提示文 -

Eurodollar Universityの動画「Europes Largest Bank Exposes the Truth About China’s Financial Crisis」を分析しました。(動画再生回数は、2日で4万回以上)
この動画の核心的な主張は、香港と中国本土で深刻な「信用危機」が進行中であり、それはパンデミック後の世界経済に対する根本的な誤解、すなわち「致命的な欠陥(fatal flaw)」に起因しているというものです 。
ヨーロッパ最大の銀行であるHSBC(香港上海銀行)が公表したデータは、この静かに進行する危機の深刻さを浮き彫りにする象徴的な事例として取り上げられています。(写真:HSBC世界本部ロンドンHSBCタワー:Wikipedia)
(上のアイコンにリンク先動画)
分析概要
香港で起きている金融市場の異常
動画はまず、HSBCが香港の商業用不動産向け融資ポートフォリオの約73%を「リスクが高い」と分類した衝撃的な事実を提示します。これは、わずか1年前の30%未満という数字からの劇的な悪化です。この背景には、香港の金融市場で起きている一見不可解な現象があります。
超低金利と香港ドル安の併存
香港の短期金利はゼロに近い水準まで低下しているにもかかわらず、香港ドルの価値は下落し続けています。キャリートレードの不在
通常、このような金利差があれば、低金利の香港ドルを借りて高金利の米ドルなどに投資する「キャリートレード」が活発化するはずです。しかし、現在その動きはほとんど見られません。
これらの事実は、投資家が極度のリスク回避姿勢を取り、低金利の資金を活用するどころか、香港から資金を流出させていることを示唆しています。その根底にあるのが、不動産市場の不振です。大手デベロッパー「新世界発展(New World Development)」の資金繰り問題は氷山の一角であり、銀行セクター全体に信用不安が広がっています。
より深刻な中国本土の状況
香港の状況は中国本土で起きていることの縮図に過ぎず、本土の信用危機はさらに深刻だと論じます。中国の銀行融資は記録的な落ち込みを見せており、7月の新規融資額は過去20年以上で最悪となりました。
この世界的な混乱の根源には、動画が「致命的な欠陥」と呼ぶ、世界共通の誤解があります。それは、パンデミック後の経済回復が持続可能で力強い本物だという幻想です。実際には、それは政府の大規模な財政出動が生み出した一時的な「価格の幻想」に過ぎませんでした。
中国の習近平指導部もこの「力強い世界経済」を前提に、国内の不動産バブルなどの問題処理に乗り出しましたが、その前提が崩れたことで、かえって経済を悪化させてしまいました。
効かない中国政府の景気刺激策
中国政府は「バズーカ砲」と称される大規模な景気刺激策を何度も打ち出していますが、全く効果を上げていません。その理由は、銀行システムが機能不全に陥っているためです。
信用危機に陥った銀行は、リスクのある民間企業への融資を避け、安全資産である国債ばかりを購入します。政府が景気対策のために国債を増発すればするほど、銀行はその国債を吸収し、ますます民間への融資が滞るという「クラウディングアウト(crowding out)」現象*が起きているのです。中央銀行が金融緩和をしても、貸し手である銀行が動かなければ、経済にお金は回りません。
*「クラウディングアウト」:失業対策などのために大量に発行した新発国債が市中金利を高騰させ、民間の経済活動に抑制的な影響を与えてしまう結論:世界経済への影響
香港と中国で起きている信用危機は、単なる地域的な問題ではありません。それは世界経済が「成長の仕方を忘れた(forgot how to grow)」ことの現れであり、世界中に影響を及ぼします。この深刻な信用収縮は、世界的な需要を押し下げ、結果として長期的な金利の低下をもたらすだろうと、動画は締めくくっています。

提示データ -
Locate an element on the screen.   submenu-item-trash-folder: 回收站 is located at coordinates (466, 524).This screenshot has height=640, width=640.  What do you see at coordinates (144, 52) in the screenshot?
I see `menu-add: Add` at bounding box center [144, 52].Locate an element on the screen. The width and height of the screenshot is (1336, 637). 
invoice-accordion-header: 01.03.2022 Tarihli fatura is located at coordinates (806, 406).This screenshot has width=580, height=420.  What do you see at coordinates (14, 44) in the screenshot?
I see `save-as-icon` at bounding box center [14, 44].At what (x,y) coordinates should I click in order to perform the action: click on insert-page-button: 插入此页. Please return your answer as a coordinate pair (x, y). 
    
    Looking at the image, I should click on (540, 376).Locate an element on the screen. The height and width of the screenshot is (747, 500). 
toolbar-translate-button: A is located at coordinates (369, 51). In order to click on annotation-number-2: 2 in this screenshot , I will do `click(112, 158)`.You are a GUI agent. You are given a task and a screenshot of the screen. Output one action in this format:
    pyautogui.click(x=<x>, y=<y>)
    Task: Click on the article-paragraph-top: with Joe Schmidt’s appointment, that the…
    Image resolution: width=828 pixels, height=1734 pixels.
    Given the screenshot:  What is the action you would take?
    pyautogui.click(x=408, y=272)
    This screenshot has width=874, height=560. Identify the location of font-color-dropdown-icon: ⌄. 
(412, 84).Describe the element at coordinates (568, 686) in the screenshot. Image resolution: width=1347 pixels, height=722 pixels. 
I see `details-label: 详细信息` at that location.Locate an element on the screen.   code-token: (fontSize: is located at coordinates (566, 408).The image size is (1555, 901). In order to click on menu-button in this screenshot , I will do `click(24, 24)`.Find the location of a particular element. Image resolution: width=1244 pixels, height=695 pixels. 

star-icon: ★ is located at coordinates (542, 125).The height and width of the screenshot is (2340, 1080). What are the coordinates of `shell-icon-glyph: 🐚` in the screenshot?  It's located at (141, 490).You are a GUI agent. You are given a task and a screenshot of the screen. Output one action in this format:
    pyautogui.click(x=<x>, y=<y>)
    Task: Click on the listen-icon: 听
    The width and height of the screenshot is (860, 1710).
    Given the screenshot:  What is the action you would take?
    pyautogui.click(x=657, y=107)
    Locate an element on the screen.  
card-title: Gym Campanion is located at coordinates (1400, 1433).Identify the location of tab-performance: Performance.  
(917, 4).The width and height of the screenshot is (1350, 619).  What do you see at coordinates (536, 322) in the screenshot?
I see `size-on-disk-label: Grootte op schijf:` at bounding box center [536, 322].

練習問題 -
提示文のなかで、日本語の語句のすぐあとに英語の原語が丸括弧で添えられているのはどこですか?日本語の語句と英語の組をすべて挙げてください。 このデータは別の出典から取られたものです。

解答欄 -
・致命的な欠陥(fatal flaw)
・新世界発展(New World Development)
・クラウディングアウト(crowding out)
・成長の仕方を忘れた(forgot how to grow)